SPH-EXA is developed by Swiss researchers at the University of Basel, University of Zürich and the Swiss National Supercomputing Center, with the support of the Swiss Platform for Advanced Scientific Computing (PASC) and the Swiss contribution to the Square Kilometer Array (SKACH).
SPLASH
SPLASH is a publicly available visualisation tool for Smoothed Particle Hydrodynamics simulations developed over a number of years, and can be used to read, convert and visualise output from all known publicly available SPH codes.
SPlisHSPlasH
SPlisHSPlasH is an active open-source research project which implements many state-of-the-art SPH methods and is continuously being optimized using OpenMP parallelization, AVX vectorization and CUDA. The library implements several current explicit and implicit pressure solvers, rigid-fluid coupling with static and dynamic bodies, multiple explicit and implicit viscosity solvers, as well as different approaches for the simulation of surface tension, vorticity, elasticity, drag forces and multiphase flow.
SPlisHSPlasH is written in C++ and provides a C++ interface as well as a Python interface for simple extensibility.
The latest version is available at https://github.com/InteractiveComputerGraphics/SPlisHSPlasH.
SWIFT
SWIFT (SPH With Inter-dependent Fine-grained Tasking) is a fully open-source (LGPL v3) SPH code dedicated to massively parallel cosmological and astrophysical simulations.SWIFT is based on new parallelization paradigms such as task-based parallelism, asynchronous MPI communications and SIMD vectorization to fully exploit modern HPC architectures.

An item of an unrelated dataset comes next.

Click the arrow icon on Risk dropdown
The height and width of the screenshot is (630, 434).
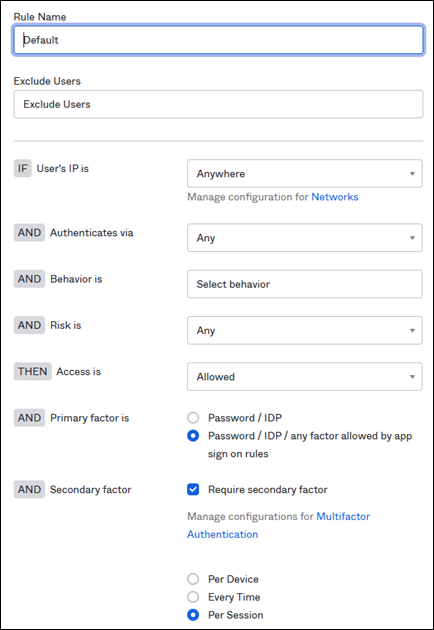[412, 331]
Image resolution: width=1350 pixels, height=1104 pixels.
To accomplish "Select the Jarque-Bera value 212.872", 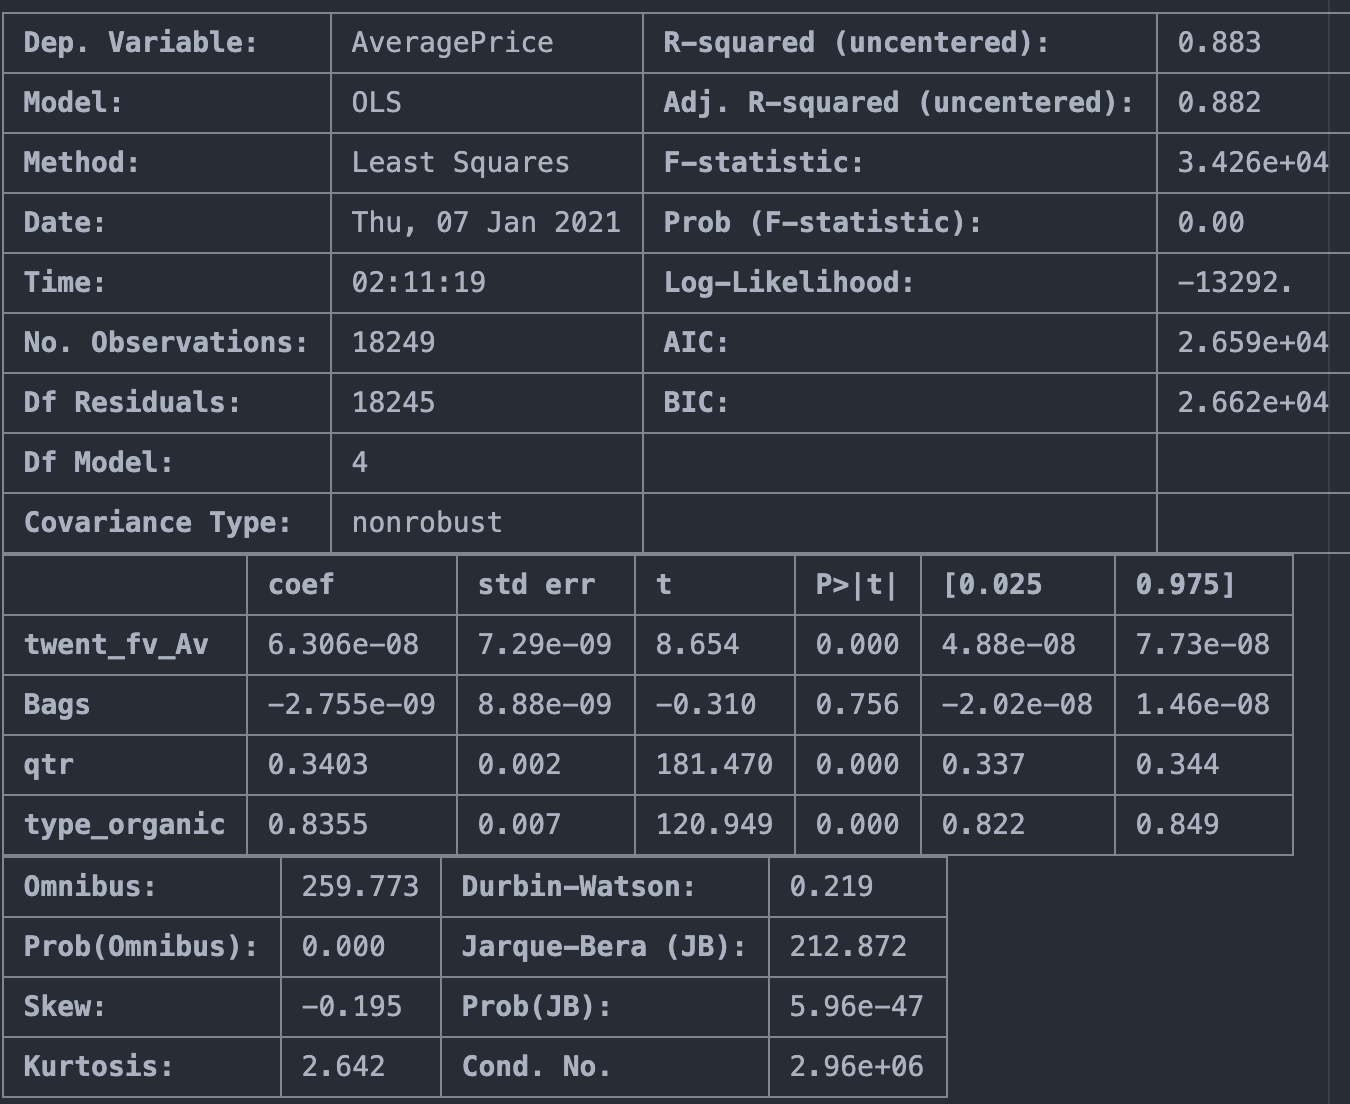I will 848,947.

Simulations with more than 10^11 particles on 10^5 compute cores have been performed. SWIFT implements many flavours of compressible SPH and is coupled to an N-body solver for gravity. The code is mainly developed by researchers at the university of Leiden (Netherlands) and Durham (UK). Many examples are provided alongside the code to help users get started.
v-USPhydro
v-USPhydro is an open-source code written in C++ that uses SPH for high-energy heavy-ion collisions that require relativistic viscous fluid dynamics. Simulations with this code are uses to reproduce the Quark Gluon Plasma formed at the Large Hadron Collider or the Relativistic Heavy-Ion collider. It solves the Israel-Stewart equations of motion, include both shear and bulk viscosity, and is written in hyperbolic coordinates in 2 independent space dimensions and 1 time dimension (making use of Bjoerken scaling). The is written to easily change the equation of state and initial conditions.